Alla vigilia dello svolgimento del campionato europeo e delle olimpiadi 2016 è toccato a Gianni Petrucci mettere al sicuro dalle tentazioni NBA il basket italiano, intervento operato con la veemenza del pugno di ferro.
Mentre in campo europeo lo scontro Lega-FIP ha non insignificanti risvolti, a Trieste si auspica alla partecipazione alla fase play-off del campionato di serie A2 girone Est.

Abbandonata l’idea di sostituire Landi, tutto l’orbe cestistico triestino spera in un non escluso ritorno sul parquet di Aristide Landi. Il rientro non è escluso e ora diventa probabile.
La gestione del Palarubini da parte della Nuova Pallacanestro Trieste 2004 è sempre nelle ambizioni dei responsabili del sodalizio triestino e nei programmi dell’Amministrazione comunale.
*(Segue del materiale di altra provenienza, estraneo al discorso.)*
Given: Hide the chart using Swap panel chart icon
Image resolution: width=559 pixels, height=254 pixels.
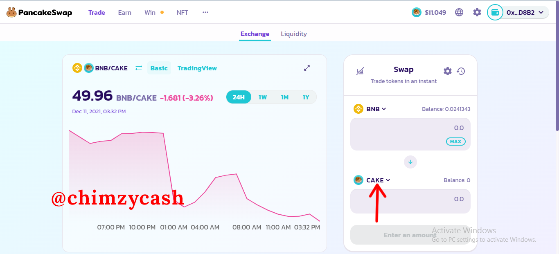Looking at the screenshot, I should click(360, 72).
Al momento però nessuna gara asta o convenzione è apparsa tra le “carte” comunali che riguardino il Palarubini, atti invece che hanno fatto la loro apparizione per quanto concerne la gestione delle palestre comunali ora gestite dalla A.P.D. Tergestina.
Mentre tutto questo avviene, coach Dalmasson continua a dirigere un’orchestra straordinaria, vincente anche in quel di Treviglio dopo un supplementare.